Though access to abortion is no longer protected in those states with trigger laws, abortion fund leaders stress that the fight is not over. “Whatever happens next, abortion funds will continue doing what they do best — helping people get the abortion care they need, when they need it," said Debasri Ghosh, managing director of the National Network of Abortion Funds, in a statement emailed to Bustle following the leaked draft decision.

For example, in Oklahoma, which has had a near-total abortion ban in effect since the end of May, funds are pivoting to educating patients about their options. “We're building a support system [and] trying to educate Oklahoma women,” Susan Braselton, a board member and clinic escort coordinator at the Roe Fund, tells Bustle. “There are websites after websites that will direct women where they need to go, if it's illegal in your state to get the abortion pill by mail, how you can go about getting it,” she says, citing plancpills.org, Aid Access, and ineedana.com. “[Abortion] might be outlawed in Oklahoma, but that doesn't mean it's unavailable," she says.

If you are looking to donate to abortion funds, these local organizations are working on the ground to help people in states where abortion access is most fragile.



  • The Northwest Abortion Access Fund provides financial grants to hotline callers in Washington, Oregon, Idaho, and Alaska. Grants can cover procedure funds and/or “practical support” such as travel and lodging. You can reach the NWAAF hotline at 866-NWA-AF10.


  • The Kentucky Health Justice Network has an Abortion Support Fund that directly supports those seeking an abortion in Kentucky. Its volunteers also provide services like transportation and interpretation to those who need it.


  • The New Orleans Abortion Fund works to provide necessary support to those seeking an abortion in Louisiana. Their site also emphasizes that their hotline is open to anyone in the Gulf South, with whom they will work to connect with funding and resources. You can reach their hotline at (844) 44-ABORT.


  • The Mississippi Reproductive Freedom Fund provides funding for abortions, Plan B, lodging, travel, and childcare, as well as services like Spanish translation and abortion doulas. Their site notes that these resources are available to all Mississippi residents, “regardless of where they seek abortion care.”
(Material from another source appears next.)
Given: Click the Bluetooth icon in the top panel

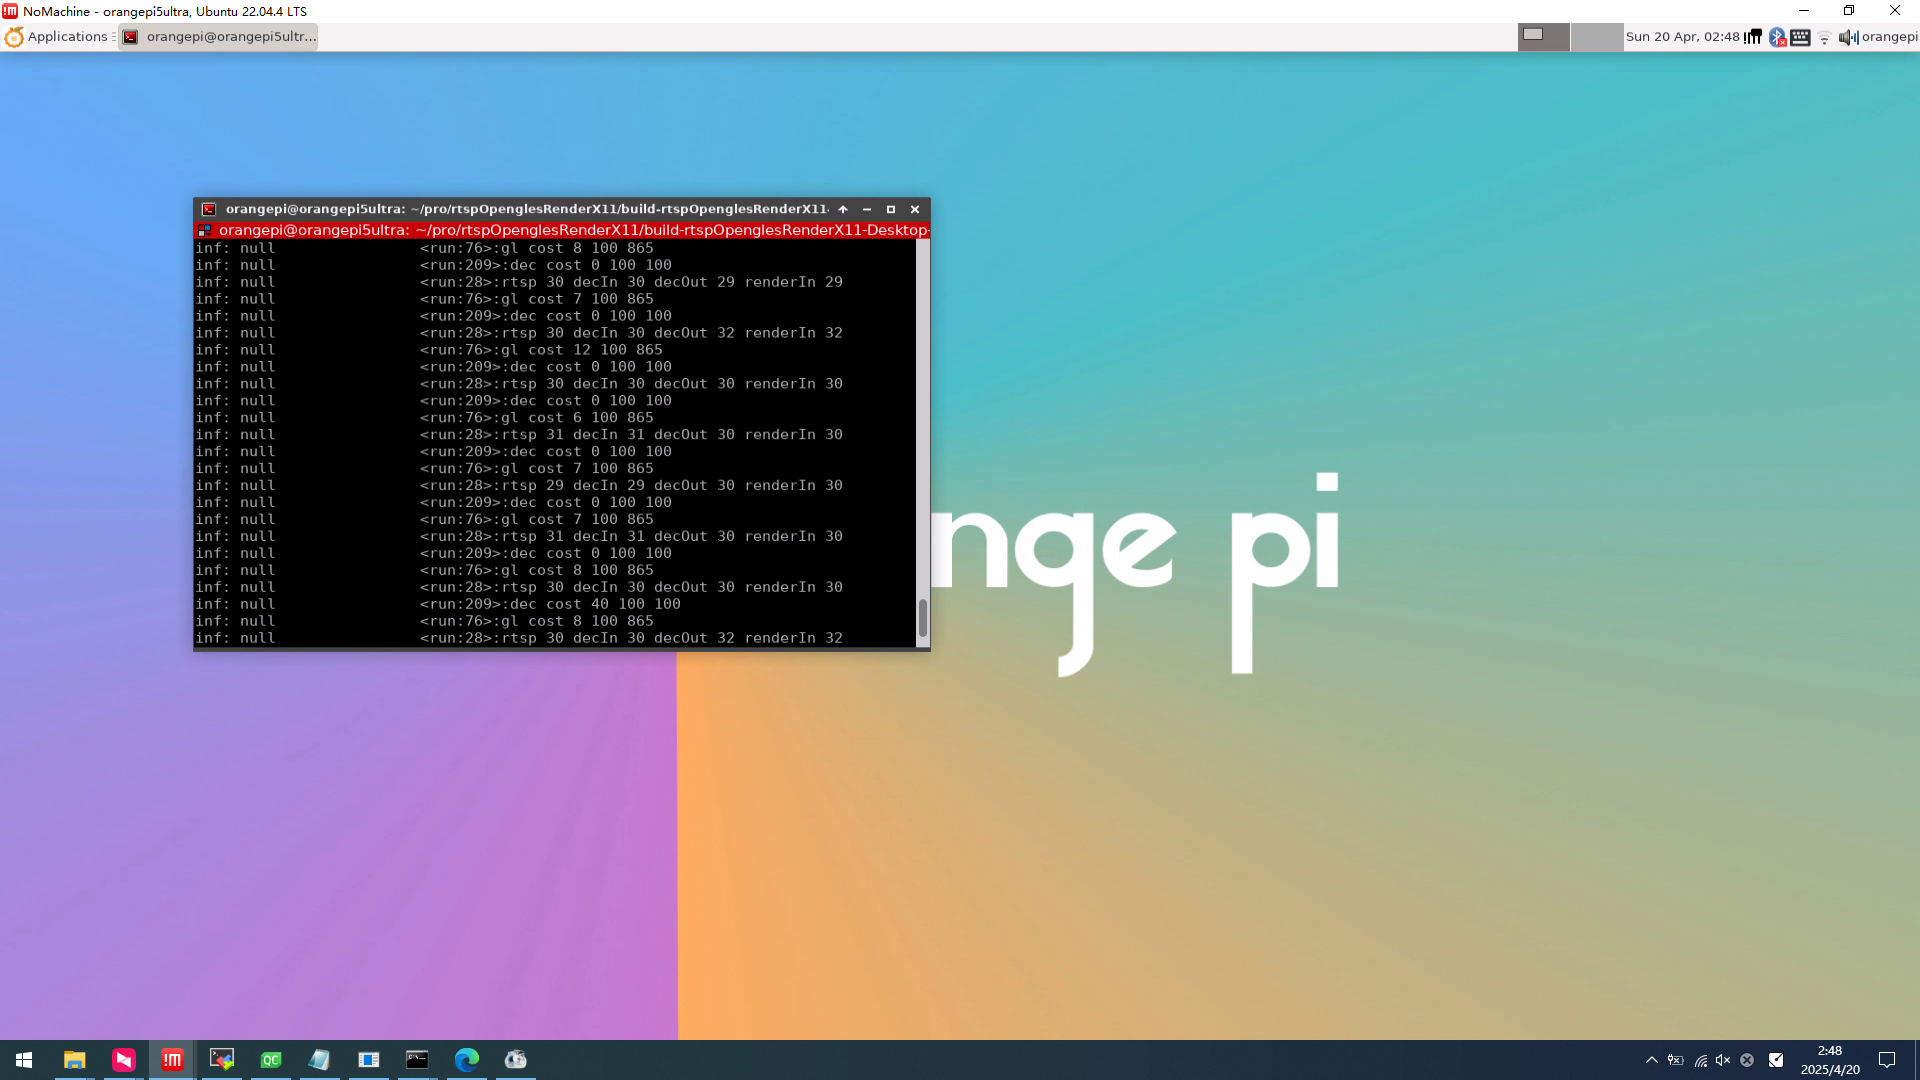Looking at the screenshot, I should [1777, 37].
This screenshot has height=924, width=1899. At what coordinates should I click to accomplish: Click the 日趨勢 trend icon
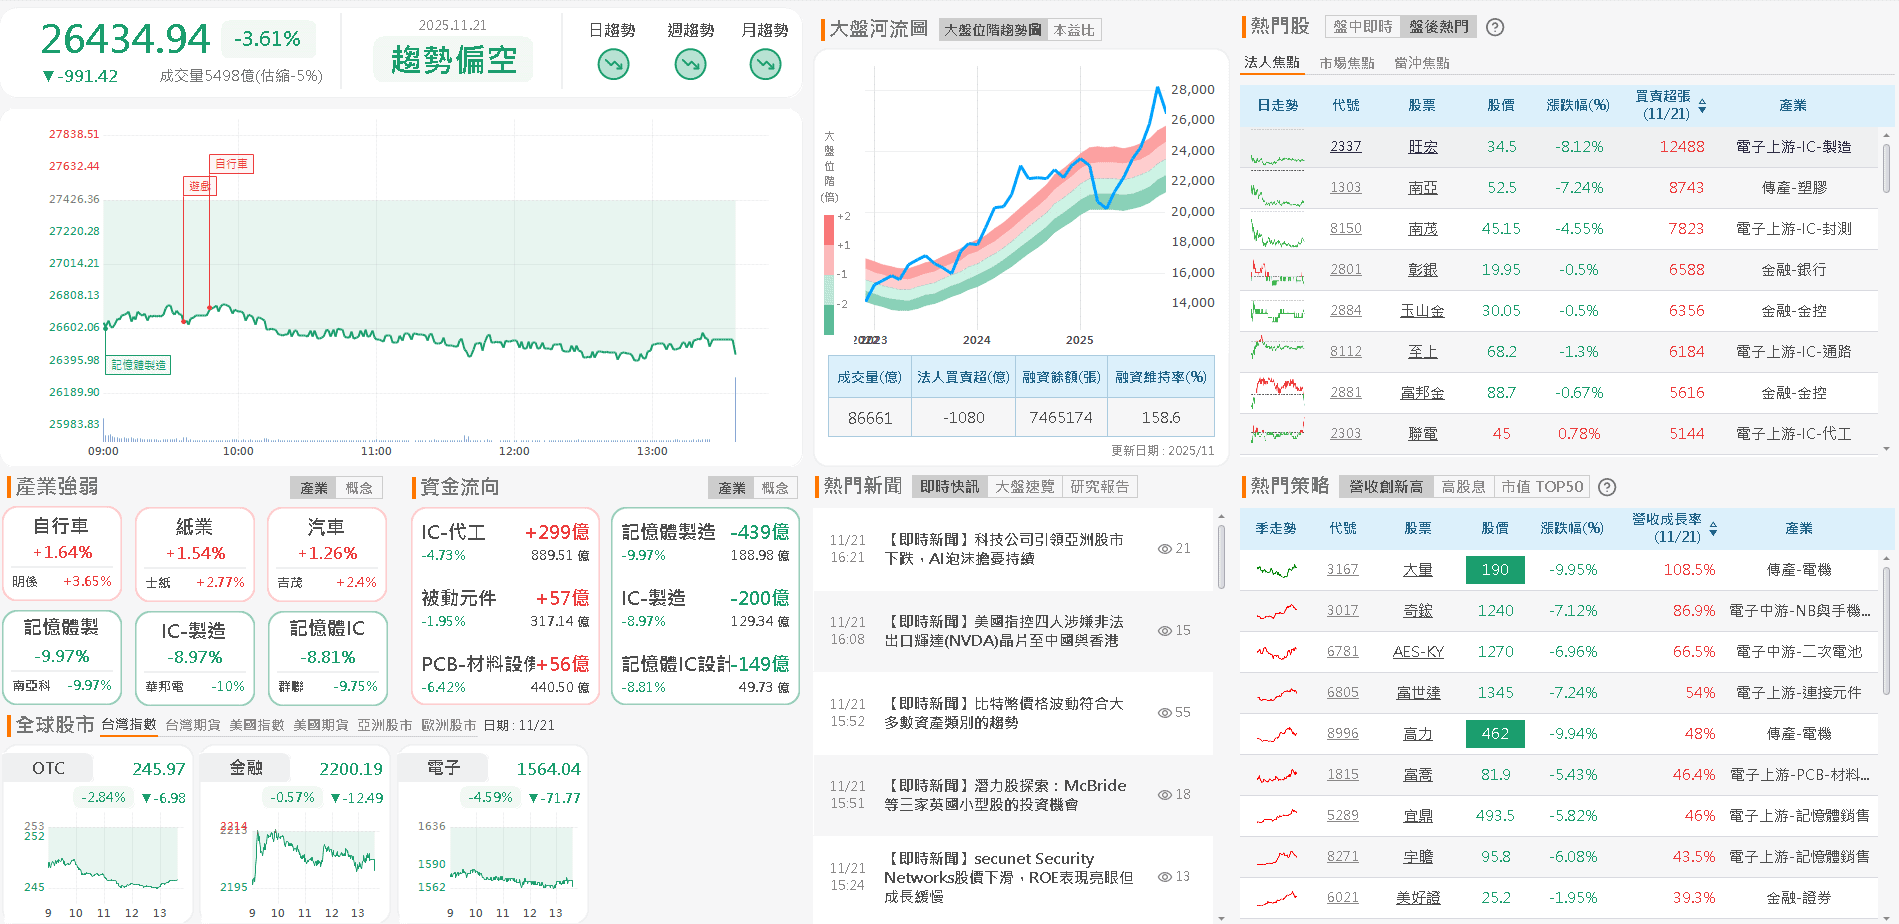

  • The Missouri Abortion Fund works directly with clinics to provide financial support to patients who cannot cover the full cost of abortion services.

North Dakota

  • The WIN Fund offers grants to qualifying patients in North Dakota to cover a portion of abortion costs. Their funding also covers services such as transportation, childcare, and birth control.


  • The Roe Fund provides financial assistance as well as emotional and logistical support to low-income Oklahoma residents seeking an abortion.

South Dakota

  • The Justice through Empowerment Network provides financial support to South Dakota residents seeking an abortion. It also cover costs like travel, childcare, food, the morning-after pill, and more. JENSD’s site states that, if a patient is unable to receive an abortion in South Dakota, they will work to ensure they can travel to another state where this service is available.


  • The Mountain Access Brigade is a volunteer-run abortion doula collective offering services to the Appalachian Mid-South (primarily eastern Tennessee). Along with financial support to those seeking an abortion, the organization works to provide educational resources, “non-judgmental emotional support,” and logistical services to the surrounding community.
  • The Abortion Care for Tennessee Fund works directly with clinics throughout Tennessee to provide financial assistance for patients seeking abortions.




  • Chelsea’s Fund works to support residents of Wyoming and eastern Idaho in receiving information about abortion providers in Wyoming, as well as financial assistance for abortion procedure costs.